_ASSIGNMENT_: Within the records below, filter for lines carrying the word "gear" and copy them.

_EXCERPTED RECORDS_:
* * * * * * *
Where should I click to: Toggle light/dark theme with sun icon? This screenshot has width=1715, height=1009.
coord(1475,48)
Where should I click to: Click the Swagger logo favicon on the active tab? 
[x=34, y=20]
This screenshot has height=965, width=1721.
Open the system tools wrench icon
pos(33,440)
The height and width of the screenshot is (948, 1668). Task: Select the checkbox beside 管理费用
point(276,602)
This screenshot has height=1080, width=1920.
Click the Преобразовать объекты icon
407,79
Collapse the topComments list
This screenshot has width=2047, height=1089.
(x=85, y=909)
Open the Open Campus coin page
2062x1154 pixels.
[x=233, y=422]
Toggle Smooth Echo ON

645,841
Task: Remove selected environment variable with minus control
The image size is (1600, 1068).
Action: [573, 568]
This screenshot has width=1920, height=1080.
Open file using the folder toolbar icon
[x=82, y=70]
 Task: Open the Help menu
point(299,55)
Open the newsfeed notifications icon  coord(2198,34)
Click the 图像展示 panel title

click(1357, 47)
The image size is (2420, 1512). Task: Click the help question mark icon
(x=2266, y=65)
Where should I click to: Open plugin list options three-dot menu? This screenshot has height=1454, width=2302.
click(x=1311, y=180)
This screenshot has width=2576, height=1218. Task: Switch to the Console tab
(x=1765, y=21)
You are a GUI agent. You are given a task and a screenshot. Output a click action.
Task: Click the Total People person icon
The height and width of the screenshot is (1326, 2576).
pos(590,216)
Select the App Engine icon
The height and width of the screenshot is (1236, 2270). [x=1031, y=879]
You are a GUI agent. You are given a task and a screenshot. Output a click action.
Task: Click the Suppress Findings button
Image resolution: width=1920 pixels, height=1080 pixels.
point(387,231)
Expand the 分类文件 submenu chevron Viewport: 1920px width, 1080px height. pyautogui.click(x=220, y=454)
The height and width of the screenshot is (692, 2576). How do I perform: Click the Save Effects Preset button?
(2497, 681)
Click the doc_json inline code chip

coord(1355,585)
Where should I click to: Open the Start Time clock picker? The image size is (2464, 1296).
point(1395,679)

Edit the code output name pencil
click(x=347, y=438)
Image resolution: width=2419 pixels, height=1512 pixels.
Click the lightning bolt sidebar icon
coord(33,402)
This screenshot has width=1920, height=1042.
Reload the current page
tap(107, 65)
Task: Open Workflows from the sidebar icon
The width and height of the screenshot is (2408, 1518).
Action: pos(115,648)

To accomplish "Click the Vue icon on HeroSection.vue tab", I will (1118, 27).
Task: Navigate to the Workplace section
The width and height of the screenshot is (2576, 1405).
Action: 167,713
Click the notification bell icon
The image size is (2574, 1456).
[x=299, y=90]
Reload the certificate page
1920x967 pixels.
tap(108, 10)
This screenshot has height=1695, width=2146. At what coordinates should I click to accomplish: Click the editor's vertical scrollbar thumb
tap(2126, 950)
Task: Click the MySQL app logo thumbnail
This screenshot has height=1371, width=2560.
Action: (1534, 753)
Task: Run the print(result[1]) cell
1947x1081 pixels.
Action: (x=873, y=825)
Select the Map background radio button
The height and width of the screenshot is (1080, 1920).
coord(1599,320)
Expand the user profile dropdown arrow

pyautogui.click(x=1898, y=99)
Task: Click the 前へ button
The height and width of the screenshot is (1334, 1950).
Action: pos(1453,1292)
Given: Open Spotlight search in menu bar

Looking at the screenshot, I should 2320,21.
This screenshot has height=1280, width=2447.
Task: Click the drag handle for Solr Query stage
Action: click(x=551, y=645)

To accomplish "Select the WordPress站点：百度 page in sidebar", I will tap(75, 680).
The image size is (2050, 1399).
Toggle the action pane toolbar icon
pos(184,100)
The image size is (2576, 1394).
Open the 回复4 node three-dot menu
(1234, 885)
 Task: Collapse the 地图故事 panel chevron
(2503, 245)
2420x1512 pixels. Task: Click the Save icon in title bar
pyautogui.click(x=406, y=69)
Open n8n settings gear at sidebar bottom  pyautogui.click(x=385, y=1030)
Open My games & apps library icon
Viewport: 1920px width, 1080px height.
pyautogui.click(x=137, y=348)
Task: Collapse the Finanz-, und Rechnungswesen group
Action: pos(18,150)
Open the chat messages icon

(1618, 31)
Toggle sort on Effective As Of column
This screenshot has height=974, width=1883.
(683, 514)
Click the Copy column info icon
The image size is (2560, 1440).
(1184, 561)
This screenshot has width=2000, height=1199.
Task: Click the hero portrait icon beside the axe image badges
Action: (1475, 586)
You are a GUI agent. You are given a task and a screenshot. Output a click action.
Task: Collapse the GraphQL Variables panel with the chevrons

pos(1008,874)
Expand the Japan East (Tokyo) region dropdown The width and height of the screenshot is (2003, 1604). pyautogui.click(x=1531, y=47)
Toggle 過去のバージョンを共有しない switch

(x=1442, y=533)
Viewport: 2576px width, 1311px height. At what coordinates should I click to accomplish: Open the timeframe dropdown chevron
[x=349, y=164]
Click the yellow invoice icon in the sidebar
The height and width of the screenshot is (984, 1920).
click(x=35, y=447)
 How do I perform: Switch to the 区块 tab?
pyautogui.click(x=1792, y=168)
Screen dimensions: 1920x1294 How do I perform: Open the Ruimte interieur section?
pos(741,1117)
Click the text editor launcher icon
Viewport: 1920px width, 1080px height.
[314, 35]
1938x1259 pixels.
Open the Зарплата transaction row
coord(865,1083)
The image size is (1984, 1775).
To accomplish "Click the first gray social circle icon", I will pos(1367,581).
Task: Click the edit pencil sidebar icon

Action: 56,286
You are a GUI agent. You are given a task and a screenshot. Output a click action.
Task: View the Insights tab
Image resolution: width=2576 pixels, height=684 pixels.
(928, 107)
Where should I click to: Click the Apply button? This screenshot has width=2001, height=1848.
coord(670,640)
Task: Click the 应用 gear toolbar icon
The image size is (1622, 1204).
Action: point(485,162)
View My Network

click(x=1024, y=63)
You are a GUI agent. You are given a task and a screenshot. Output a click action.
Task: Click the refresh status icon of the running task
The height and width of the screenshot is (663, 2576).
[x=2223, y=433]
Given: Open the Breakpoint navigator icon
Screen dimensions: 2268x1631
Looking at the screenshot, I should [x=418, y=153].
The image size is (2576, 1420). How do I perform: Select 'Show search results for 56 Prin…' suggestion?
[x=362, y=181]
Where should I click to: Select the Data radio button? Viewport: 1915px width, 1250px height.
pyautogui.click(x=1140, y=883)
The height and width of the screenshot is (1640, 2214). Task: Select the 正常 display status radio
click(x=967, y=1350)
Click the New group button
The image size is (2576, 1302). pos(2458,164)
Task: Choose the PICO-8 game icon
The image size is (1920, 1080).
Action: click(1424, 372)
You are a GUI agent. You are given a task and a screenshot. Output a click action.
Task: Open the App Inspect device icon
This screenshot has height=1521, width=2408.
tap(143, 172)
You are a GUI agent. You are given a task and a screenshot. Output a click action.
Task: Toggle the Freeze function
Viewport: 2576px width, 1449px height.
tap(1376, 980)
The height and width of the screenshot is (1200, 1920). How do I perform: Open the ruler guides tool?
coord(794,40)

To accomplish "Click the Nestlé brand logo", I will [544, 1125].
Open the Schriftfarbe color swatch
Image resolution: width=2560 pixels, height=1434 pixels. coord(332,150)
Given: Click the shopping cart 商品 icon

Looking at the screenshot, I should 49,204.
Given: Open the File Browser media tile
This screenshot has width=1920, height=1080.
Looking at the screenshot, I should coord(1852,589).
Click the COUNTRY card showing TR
* * * * * * *
_ANSWER BOX_:
Open n8n settings gear at sidebar bottom  pyautogui.click(x=385, y=1030)
Task: Click the 应用 gear toolbar icon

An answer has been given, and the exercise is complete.